▸ About this task
Beginning with the line that contains "You are a computer-use", retype the entries below exactly, ending with the line that contains "This screenshot has height=573, width=696.". Leave out any pictures.

-------- Data for the task --------

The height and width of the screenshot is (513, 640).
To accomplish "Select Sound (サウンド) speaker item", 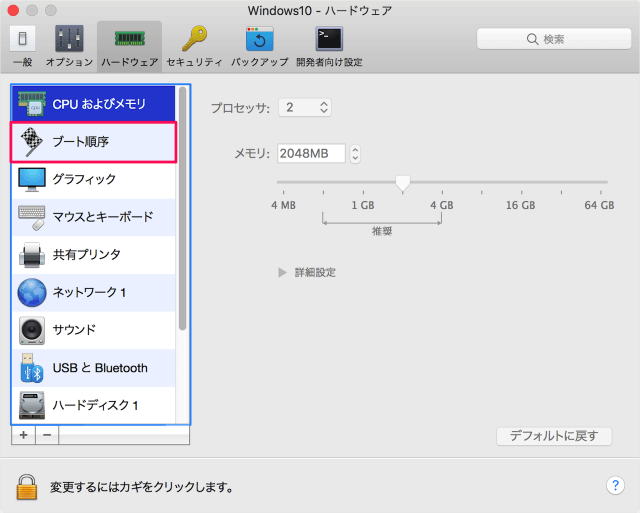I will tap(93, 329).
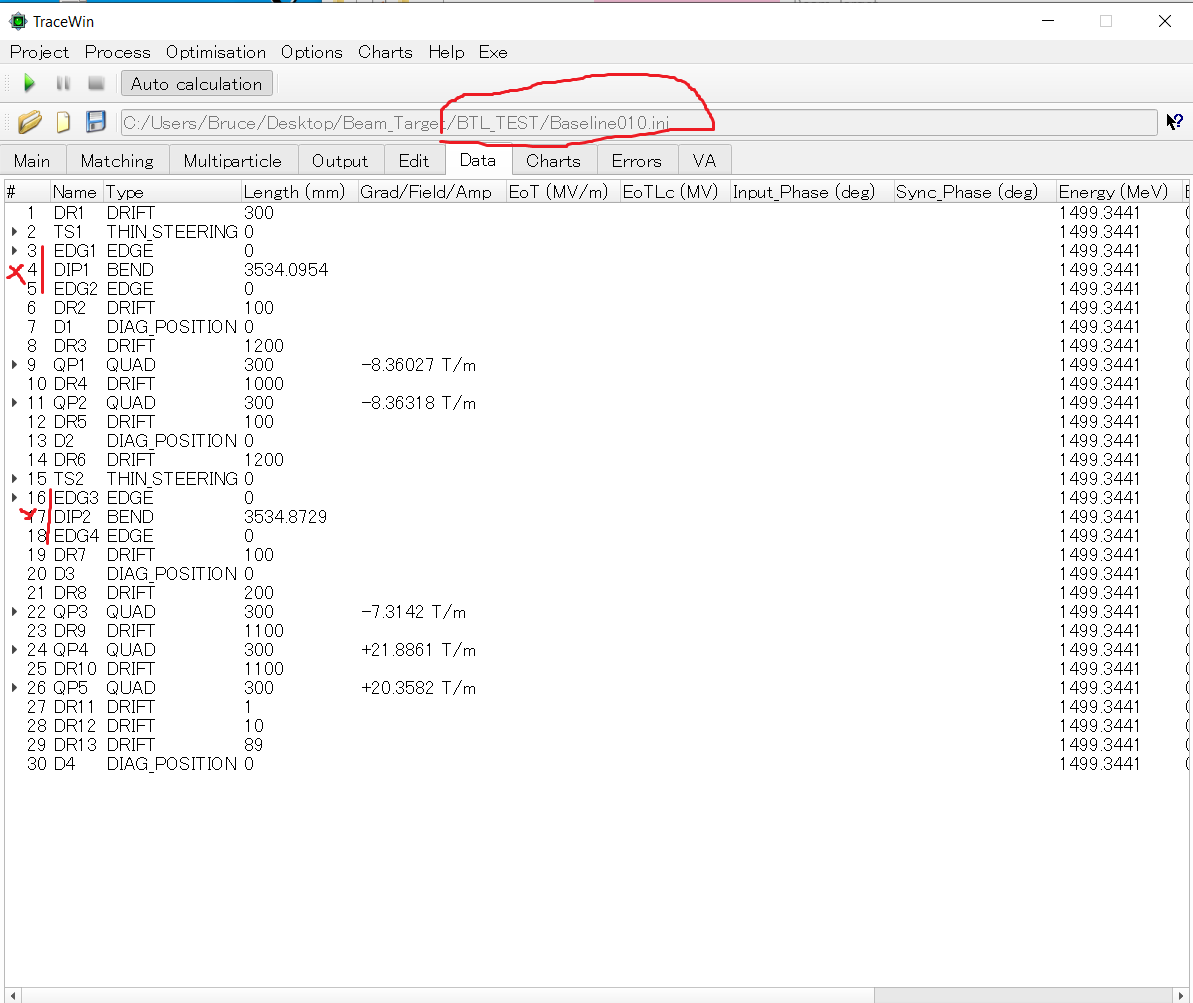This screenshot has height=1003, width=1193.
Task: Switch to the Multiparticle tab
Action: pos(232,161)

--------
-------- Data for the task --------

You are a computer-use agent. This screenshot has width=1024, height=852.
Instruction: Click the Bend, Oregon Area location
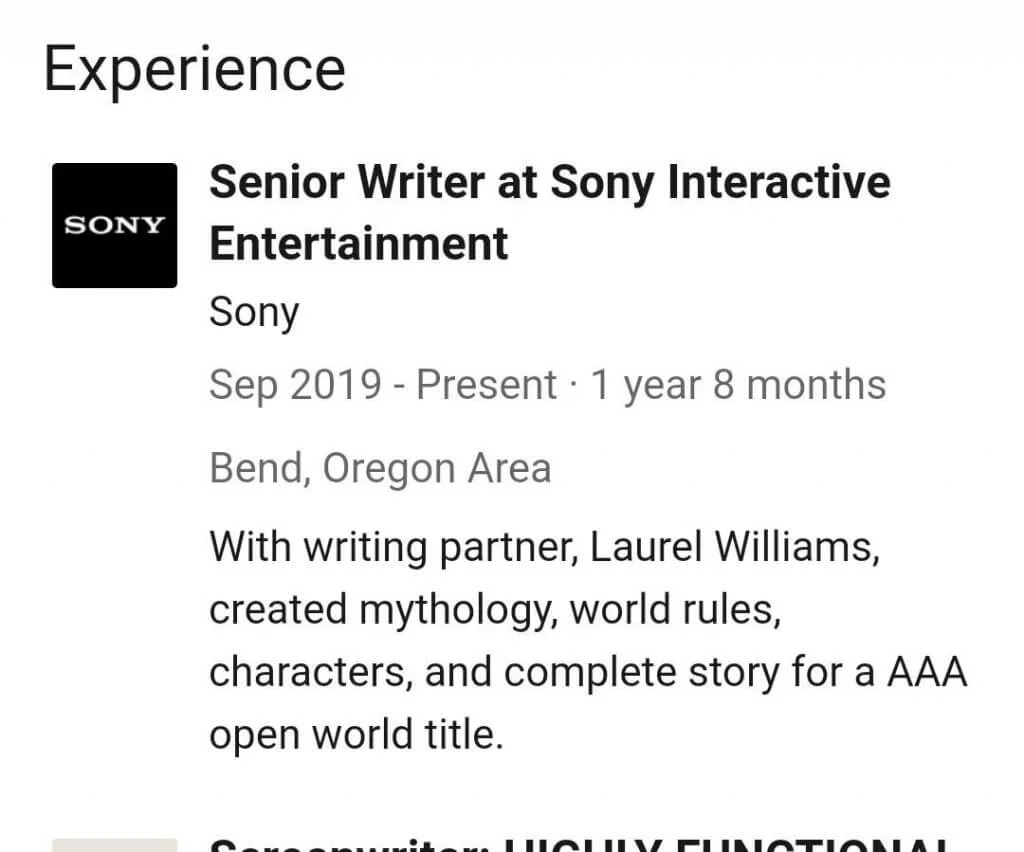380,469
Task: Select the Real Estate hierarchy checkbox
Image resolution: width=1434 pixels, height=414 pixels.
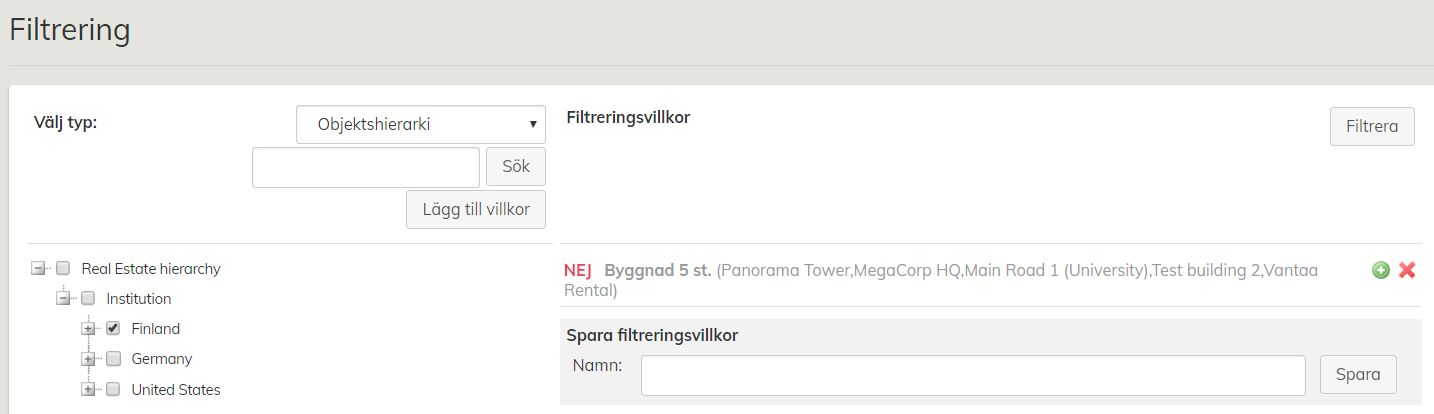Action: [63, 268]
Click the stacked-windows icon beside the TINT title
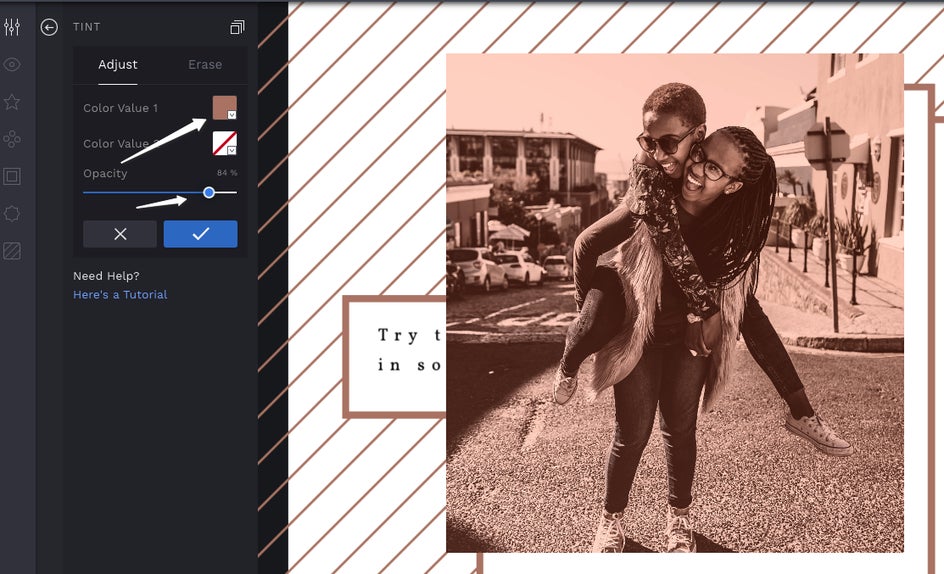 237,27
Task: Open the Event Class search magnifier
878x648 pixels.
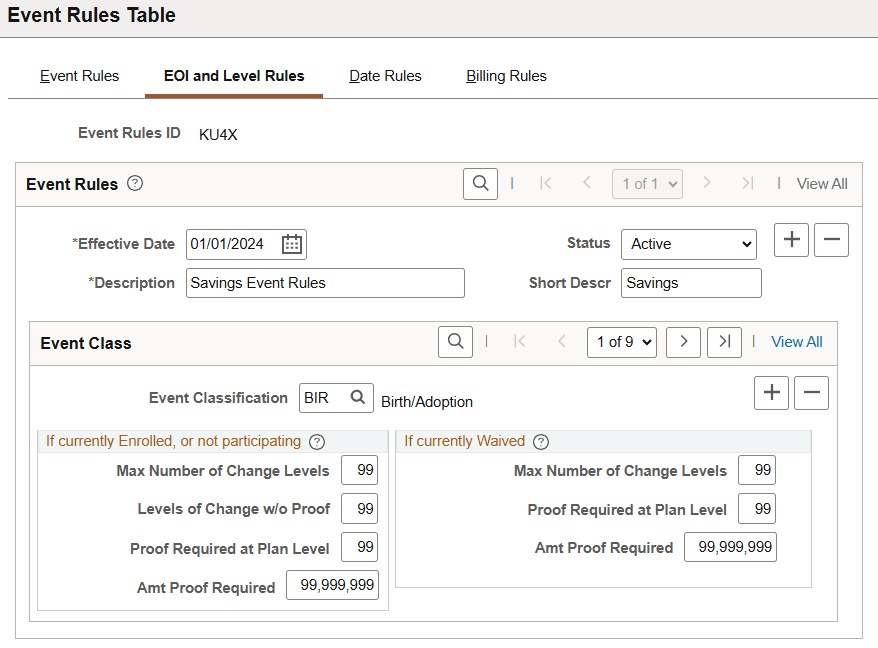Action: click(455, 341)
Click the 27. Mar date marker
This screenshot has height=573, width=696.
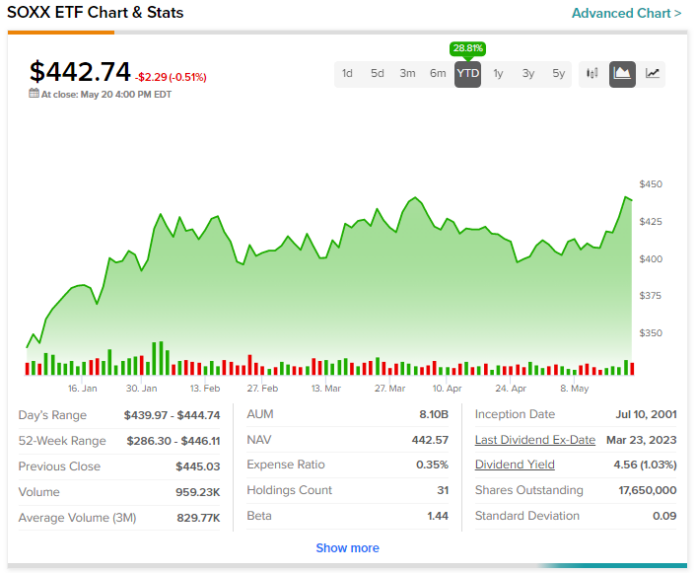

--------

▸ Task solution
You are a computer-use agent. This screenshot has width=1024, height=852.
Instruction: Click the Bend, Oregon Area location
380,469
Task: Select the Real Estate hierarchy checkbox
Image resolution: width=1434 pixels, height=414 pixels.
Action: [63, 268]
Click the stacked-windows icon beside the TINT title
 237,27
Task: Open the Event Class search magnifier
878x648 pixels.
Action: click(455, 341)
Click the 27. Mar date marker
This screenshot has height=573, width=696.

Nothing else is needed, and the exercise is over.